(Dataset entries)

################

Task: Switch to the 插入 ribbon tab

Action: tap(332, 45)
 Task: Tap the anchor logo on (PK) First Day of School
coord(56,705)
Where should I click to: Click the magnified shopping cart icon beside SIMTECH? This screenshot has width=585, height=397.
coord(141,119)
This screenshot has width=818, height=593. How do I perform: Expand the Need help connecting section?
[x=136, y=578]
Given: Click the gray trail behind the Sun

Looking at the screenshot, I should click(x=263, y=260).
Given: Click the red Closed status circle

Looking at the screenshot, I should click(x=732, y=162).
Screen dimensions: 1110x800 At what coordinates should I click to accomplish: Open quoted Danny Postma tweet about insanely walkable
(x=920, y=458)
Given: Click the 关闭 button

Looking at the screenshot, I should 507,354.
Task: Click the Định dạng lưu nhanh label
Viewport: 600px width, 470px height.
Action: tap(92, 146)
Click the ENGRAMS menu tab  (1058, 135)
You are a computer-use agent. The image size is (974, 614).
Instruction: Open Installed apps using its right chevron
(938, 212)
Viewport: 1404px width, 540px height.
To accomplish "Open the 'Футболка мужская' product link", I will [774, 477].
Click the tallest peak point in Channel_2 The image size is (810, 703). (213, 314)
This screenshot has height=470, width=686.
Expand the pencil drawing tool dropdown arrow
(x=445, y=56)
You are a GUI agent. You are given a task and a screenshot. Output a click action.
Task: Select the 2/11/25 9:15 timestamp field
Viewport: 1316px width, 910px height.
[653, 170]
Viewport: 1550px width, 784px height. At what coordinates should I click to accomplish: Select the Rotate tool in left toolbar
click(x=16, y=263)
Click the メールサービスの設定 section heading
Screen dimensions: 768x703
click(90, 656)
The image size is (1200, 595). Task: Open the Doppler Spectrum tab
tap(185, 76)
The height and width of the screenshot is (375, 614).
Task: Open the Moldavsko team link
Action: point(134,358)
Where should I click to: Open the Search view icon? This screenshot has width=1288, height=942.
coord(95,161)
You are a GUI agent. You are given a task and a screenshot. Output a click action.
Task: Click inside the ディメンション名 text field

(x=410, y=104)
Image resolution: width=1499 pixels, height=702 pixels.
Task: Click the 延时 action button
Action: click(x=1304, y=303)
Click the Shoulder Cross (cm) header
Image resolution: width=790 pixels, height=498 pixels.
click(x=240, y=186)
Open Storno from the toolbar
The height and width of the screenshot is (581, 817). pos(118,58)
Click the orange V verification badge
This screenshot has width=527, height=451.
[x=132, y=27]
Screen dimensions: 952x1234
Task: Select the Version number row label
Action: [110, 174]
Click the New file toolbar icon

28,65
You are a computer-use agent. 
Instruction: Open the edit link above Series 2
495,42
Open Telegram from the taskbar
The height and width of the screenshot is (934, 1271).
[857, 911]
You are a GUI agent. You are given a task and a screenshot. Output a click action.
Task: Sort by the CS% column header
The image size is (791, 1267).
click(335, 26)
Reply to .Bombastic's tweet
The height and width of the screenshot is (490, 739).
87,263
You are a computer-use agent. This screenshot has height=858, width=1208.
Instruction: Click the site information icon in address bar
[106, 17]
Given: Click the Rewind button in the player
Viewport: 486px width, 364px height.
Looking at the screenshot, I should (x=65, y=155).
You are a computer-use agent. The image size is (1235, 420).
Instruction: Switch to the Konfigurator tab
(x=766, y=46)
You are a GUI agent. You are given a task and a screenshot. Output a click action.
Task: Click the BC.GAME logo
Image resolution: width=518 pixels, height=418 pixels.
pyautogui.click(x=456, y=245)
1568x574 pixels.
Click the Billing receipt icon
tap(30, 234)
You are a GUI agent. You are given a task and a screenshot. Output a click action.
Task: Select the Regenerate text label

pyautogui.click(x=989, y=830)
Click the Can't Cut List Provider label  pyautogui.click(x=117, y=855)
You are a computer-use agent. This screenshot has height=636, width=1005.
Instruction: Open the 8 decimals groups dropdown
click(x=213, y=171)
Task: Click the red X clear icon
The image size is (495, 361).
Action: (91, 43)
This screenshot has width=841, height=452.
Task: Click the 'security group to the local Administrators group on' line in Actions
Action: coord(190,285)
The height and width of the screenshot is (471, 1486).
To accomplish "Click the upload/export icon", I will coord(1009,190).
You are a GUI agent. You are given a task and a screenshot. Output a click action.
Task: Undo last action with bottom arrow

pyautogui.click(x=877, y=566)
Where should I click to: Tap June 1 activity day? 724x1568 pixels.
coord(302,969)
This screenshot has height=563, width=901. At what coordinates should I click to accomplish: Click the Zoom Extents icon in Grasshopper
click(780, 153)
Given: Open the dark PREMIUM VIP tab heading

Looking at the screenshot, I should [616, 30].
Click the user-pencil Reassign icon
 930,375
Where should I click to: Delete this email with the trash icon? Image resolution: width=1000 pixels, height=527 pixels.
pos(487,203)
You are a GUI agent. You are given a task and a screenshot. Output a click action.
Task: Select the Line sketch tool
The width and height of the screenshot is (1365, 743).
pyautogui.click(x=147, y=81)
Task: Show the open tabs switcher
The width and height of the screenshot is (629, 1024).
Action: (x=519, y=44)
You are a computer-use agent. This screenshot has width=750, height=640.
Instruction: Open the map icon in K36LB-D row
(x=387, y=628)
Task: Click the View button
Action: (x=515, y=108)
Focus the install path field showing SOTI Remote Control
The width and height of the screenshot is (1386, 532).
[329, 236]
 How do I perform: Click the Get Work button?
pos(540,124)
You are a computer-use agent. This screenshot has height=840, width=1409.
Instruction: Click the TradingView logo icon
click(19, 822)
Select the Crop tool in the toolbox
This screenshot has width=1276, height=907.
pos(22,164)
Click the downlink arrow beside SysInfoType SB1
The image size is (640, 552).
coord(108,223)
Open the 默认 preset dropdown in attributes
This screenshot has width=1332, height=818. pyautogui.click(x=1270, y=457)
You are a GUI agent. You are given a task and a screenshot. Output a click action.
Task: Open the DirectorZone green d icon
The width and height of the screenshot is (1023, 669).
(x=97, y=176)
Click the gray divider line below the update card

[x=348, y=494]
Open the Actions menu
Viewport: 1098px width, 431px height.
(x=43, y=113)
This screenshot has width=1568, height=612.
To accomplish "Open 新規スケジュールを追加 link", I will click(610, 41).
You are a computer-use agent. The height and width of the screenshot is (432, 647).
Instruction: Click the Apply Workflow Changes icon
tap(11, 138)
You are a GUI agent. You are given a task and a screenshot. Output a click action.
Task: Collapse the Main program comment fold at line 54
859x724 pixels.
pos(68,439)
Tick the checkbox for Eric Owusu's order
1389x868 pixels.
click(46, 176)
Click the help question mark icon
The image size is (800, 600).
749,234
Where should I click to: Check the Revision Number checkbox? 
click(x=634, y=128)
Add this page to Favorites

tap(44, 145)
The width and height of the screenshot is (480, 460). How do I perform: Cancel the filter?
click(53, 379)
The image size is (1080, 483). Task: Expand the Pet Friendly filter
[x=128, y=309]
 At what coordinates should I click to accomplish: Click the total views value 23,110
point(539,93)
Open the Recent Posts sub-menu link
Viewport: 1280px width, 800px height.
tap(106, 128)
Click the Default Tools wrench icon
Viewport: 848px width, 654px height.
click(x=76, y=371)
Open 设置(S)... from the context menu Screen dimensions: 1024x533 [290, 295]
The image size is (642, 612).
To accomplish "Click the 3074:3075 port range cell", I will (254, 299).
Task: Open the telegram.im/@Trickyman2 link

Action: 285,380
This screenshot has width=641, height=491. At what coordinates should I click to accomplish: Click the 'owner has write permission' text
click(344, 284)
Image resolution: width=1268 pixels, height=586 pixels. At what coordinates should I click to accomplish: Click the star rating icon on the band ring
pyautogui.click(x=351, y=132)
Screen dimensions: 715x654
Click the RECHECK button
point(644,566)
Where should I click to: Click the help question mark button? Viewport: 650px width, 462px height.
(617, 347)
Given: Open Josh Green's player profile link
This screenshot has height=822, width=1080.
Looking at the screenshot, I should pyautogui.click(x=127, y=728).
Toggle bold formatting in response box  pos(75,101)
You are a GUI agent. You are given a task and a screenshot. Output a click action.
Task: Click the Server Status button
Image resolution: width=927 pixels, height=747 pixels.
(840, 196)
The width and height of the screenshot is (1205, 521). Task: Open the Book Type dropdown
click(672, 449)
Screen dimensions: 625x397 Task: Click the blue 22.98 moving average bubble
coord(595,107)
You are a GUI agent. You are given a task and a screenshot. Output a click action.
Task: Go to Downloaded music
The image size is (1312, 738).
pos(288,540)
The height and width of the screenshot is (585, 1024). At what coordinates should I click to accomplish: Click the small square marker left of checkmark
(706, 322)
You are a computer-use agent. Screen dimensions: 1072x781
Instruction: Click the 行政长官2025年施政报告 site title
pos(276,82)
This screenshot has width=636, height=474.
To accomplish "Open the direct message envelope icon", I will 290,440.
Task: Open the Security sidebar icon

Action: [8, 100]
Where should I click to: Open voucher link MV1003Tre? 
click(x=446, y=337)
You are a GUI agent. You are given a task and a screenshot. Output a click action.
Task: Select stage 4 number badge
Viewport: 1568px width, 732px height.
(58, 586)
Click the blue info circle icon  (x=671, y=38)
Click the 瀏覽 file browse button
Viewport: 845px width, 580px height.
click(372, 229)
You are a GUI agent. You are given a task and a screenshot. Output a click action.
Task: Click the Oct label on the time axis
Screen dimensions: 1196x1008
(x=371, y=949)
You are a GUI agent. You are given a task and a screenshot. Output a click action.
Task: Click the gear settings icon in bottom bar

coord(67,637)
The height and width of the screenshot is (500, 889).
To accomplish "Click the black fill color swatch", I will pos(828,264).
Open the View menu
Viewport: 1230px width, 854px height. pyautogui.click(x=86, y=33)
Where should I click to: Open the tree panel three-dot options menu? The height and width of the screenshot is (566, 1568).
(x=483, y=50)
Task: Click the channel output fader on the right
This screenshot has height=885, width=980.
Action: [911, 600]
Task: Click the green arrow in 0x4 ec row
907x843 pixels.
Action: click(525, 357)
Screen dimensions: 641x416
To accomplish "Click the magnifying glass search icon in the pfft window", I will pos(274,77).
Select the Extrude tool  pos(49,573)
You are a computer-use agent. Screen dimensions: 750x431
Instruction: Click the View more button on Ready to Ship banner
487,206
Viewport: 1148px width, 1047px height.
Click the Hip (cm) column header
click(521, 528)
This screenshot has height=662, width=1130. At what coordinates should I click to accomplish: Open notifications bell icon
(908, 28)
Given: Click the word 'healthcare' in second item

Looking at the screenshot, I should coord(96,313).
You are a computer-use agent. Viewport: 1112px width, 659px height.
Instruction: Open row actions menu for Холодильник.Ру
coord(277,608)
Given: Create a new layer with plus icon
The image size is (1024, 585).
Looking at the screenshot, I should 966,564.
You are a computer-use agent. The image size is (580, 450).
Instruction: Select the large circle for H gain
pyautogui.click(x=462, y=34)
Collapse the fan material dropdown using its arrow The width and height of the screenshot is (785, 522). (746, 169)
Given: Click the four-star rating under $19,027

################

What you give back should be exactly the lines of the data above from the line with "Image resolution: width=927" through the line with "The height and width of the screenshot is (500, 889).", both of those included, and nothing more.

Image resolution: width=927 pixels, height=747 pixels.
(840, 196)
The width and height of the screenshot is (1205, 521). Task: Open the Book Type dropdown
click(672, 449)
Screen dimensions: 625x397 Task: Click the blue 22.98 moving average bubble
coord(595,107)
You are a GUI agent. You are given a task and a screenshot. Output a click action.
Task: Go to Downloaded music
The image size is (1312, 738).
pos(288,540)
The height and width of the screenshot is (585, 1024). At what coordinates should I click to accomplish: Click the small square marker left of checkmark
(706, 322)
You are a computer-use agent. Screen dimensions: 1072x781
Instruction: Click the 行政长官2025年施政报告 site title
pos(276,82)
This screenshot has width=636, height=474.
To accomplish "Open the direct message envelope icon", I will 290,440.
Task: Open the Security sidebar icon

Action: [8, 100]
Where should I click to: Open voucher link MV1003Tre? 
click(x=446, y=337)
You are a GUI agent. You are given a task and a screenshot. Output a click action.
Task: Select stage 4 number badge
Viewport: 1568px width, 732px height.
(58, 586)
Click the blue info circle icon  (x=671, y=38)
Click the 瀏覽 file browse button
Viewport: 845px width, 580px height.
click(372, 229)
You are a GUI agent. You are given a task and a screenshot. Output a click action.
Task: Click the Oct label on the time axis
Screen dimensions: 1196x1008
(x=371, y=949)
You are a GUI agent. You are given a task and a screenshot. Output a click action.
Task: Click the gear settings icon in bottom bar

coord(67,637)
The height and width of the screenshot is (500, 889).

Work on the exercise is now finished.